In the 70s Norlin era for Gibson they had a ton of unique models come out. Most of these models are long forgotten and probably will never be reissued. The RD is one of the few models from those years to escape obscurity. The shape is kind of like a modern reverse Thunderbird. When the RD first came out it was way different than this model. It has a maple fretboard and a maple body with a 25.5 inch scale neck. It was designed to have a brighter sound. Some models were also packed with electronics for tone shaping. The construction is typical Gibson. The body and neck are mahogany. The neck is set in and has the fat 50s profile. The neck is 22 frets with a rosewood fretboard. On the Standard Gibson headstock you get 6 non locking tuners and the bridge is a standard non locking tune-o-matic. The pickups are a set of Burstbuckers and the controls are pretty simple. You get a volume for each pickup and a master tone with the pickup selector down right next to the other controls where it should be.
If this guitar was neck through it would be perfect. With the 50s neck profile the neck is already big and in the current Gibson design the neck joint starts at the 15th fret so beyond that the neck is even bigger. The upper frets are almost impossible to reach. If this guitar was neck though it wouldnt have as much of a heel to get in the way. The guitar is also very heavy. It has a large and thick body so it has tons of mass to it. I love the control layout. So many 3 knobbed Gibsons put the pickup selector out by itself instead of by the rest of the knobs. This design is clean and compact and everything is easily reached. I wish Gibson would start putting locking tuners and bridges on more of their guitars. Every Epiphone nowadays comes with a locking tune-o-matic so there is really no excuse for Gibson not having them. They supposedly increase sustain but really they make string changes much easier.

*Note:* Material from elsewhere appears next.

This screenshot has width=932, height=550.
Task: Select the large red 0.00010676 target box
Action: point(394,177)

Burstbuckers are not my favorite Gibson pickups but they sound decent in this guitar. They are pretty hot. They were breaking up my clean tone when I was playing. There is plenty of mass on the body so the guitar has good natural tone. With a dirty setting the pickups are bright and gritty. This gives good clarity but sometimes can sound harsh. The neck pickup is slightly smoother but not as smooth as I would like. Some people prefer a super clear neck pickup. The bridge pickup is nice and punchy for riffs. With the neck and heel being the way they are I could not really get into lead playing with this guitar. If you are just looking to crank out heavy riffs this guitar could be a good choice due to its mass.

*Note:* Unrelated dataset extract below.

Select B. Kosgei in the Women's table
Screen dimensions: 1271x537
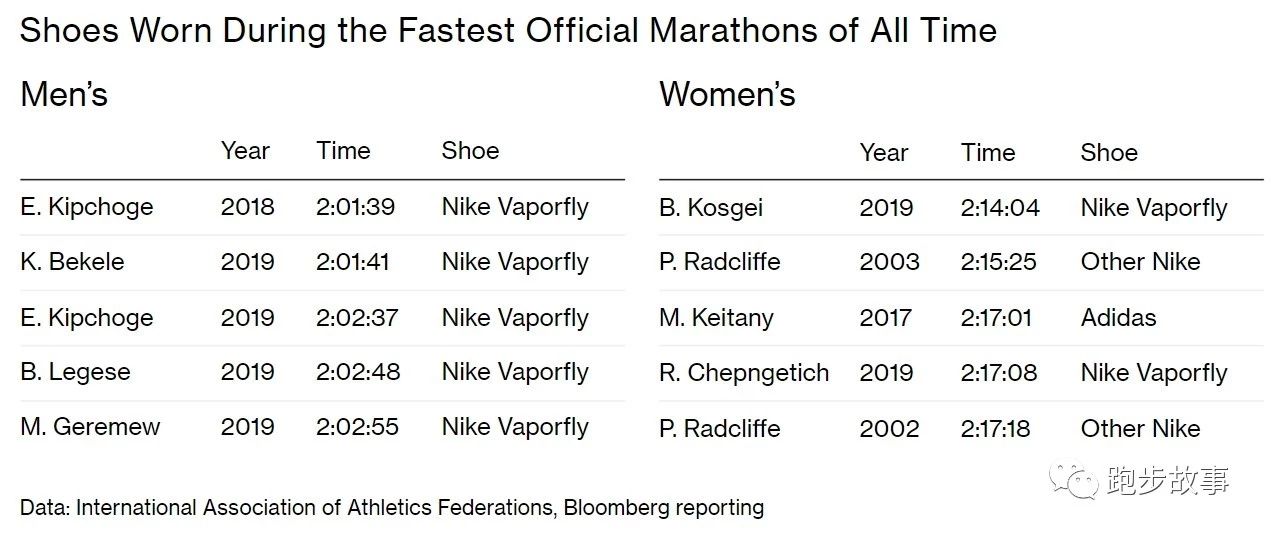[711, 208]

The RD is a cool design and Im glad Gibson did not forget it. Even though this model is pretty different than the original RD this new model will appeal more to the Gibson player. The original models with their maple bodies and necks didnt really carry the Gibson tone. The complicated electronics in the original models also caused problems and added unneeded complexity. The guitar is a throwback to the 70s when guitar makers were willing to do something different and werent just endlessly reissuing the same guitars year after year. If you are looking for a Gibson that is something way different the RD is a good choice.